**Requirement 1:**
List every Idaho player named in the passage about coach Paul Petrino and the University of Idaho football program.
**Requirement 2:**
Write the next paragraph of the passage about coach Paul Petrino and the University of Idaho football program, picking up after its final sentence.

Paul Petrino was charged with rebuilding the University of Idaho football program when he was hired in December 2012. He’s making good on what he was asked to do and how he is accomplishing it.

Not only have the Vandals been making progress on the field, their academic performance has been on a steady incline. Broc Westlake, a linebacker throughout Petrino’s tenure, graduated in December 2015 with a perfect 4.0 grade-point average and was one of two Vandals to earn the department’s prestigious Rich and Mary Fox Award, which is given annually to the graduating student-athlete(s) with the highest cumulative grade-point average. In graduating Summa Cum Laude, he also was recognized as a National Football Foundation’s Hampshire Honor Society.

The on-field strides resulted in four wins in 2015 and three losses by one touchdown or less – painful losses but learning experiences for a young team that boosts a host of talented returners. In 2015, the Vandals led the Sun Belt in seven statistical categories and were second in another five. Those conference rankings translated to their being in the top 25 percent nationally in 11 categories.

Similarly, he and his staff have developed players that made their marks in the conference and on the national rankings. Kicker/punter Austin Rehkow was among the national leaders at both positions during his junior season, while Matt Linehan, a sophomore in 2015, impressed with his accuracy and ability to lead the offense (second in the league and 27th nationally in passing offense). Linehan had exceptional targets in receivers Callen Hightower, Deon Watson (also a tight end) and Buck Cowan – all of whom return. And, he benefited from a maturing line that ranked second in the league and 19th nationally in tackles for loss allowed.

From the minute he arrived on the University of Idaho campus, Petrino infused the Vandals with an intensity that reverberated around the Kibbie Dome and throughout the Vandal Family. His practices mirror his personality – focused, intense and determined.

In his first season back at Idaho, he took the Vandals against a schedule that featured not only the eventual national champion, but a total of seven bowl teams, which included four teams that, at one time or another, were ranked among the nation’s top 25. While the Vandals didn’t finish with the win-loss mark he would have liked, his first class of recruits showed it can provide the base for a bright Vandal future.

Petrino also had his first Vandal All-American in Rehkow, whose record-setting season earned him a spot on the Walter Camp All-American team. A true freshman, Rehkow’s average of 47.8 yards per kick is an NCAA record for a freshman as well as the overall record for a player who punted at least 75 times in one season.

**Stored data:**
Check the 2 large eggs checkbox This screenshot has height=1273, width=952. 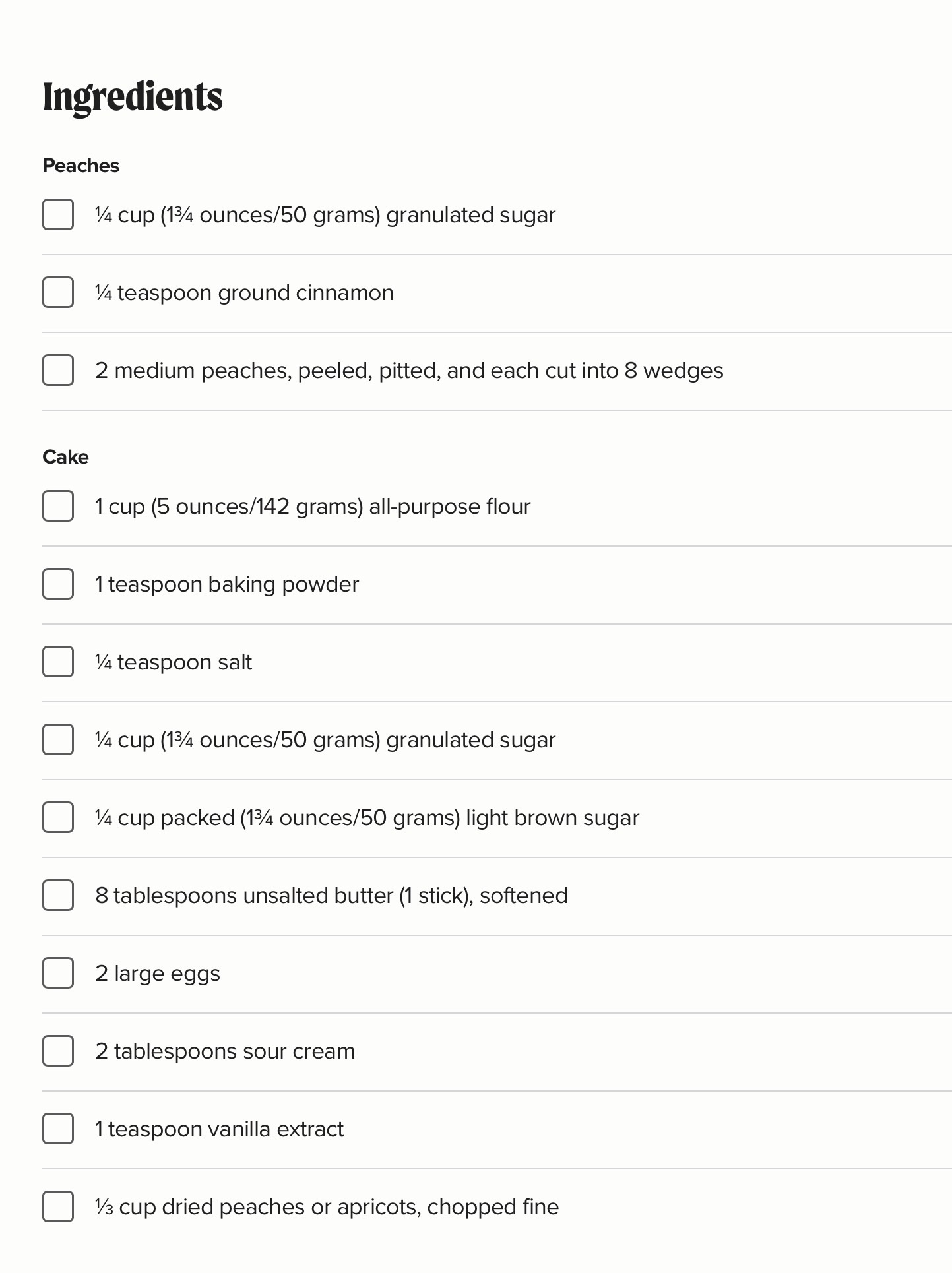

**Result 1:**
Broc Westlake, Austin Rehkow, Matt Linehan, Callen Hightower, Deon Watson, Buck Cowan

**Result 2:**
In year two of his tenure, he took the Vandals back to the Sun Belt Conference after one season as an FBS independent.

The record didn’t necessarily reflect the strides the Vandals made during Petrino’s second season. A passing game fueled by Linehan, a redshirt freshman at the time, and senior receiver Joshua McCain was one of the nation’s best and Rehkow again repeated as the national punting average leader and was a finalist for the Ray Guy Award. The Vandals were significantly more competitive and off the field they made huge improvements in the classroom. The team posted one of its highest grade-point-averages in team history and made improved its APR by leaps and bounds.

Coaching football is in Petrino’s blood. Tagging along with his dad, Bob Petrino, Sr., as he coached the Carroll College (Montana) Saints into national prominence, Petrino knew from the time he was six years old he wanted to coach. He played for his dad at Carroll and was the Football Gazette NAIA Division II Player of the Year and a two-time Kodak All-American quarterback after setting 16 school records during a career that included four conference titles and a 36-6 record from 1985-88.

He’s paid his dues – and along the way has put together a résumé of success and envisions doing it at Idaho, where his Division I coaching career began.

He was clear in his mission when he was hired: “We want to win a whole bunch of games and go to bowls.”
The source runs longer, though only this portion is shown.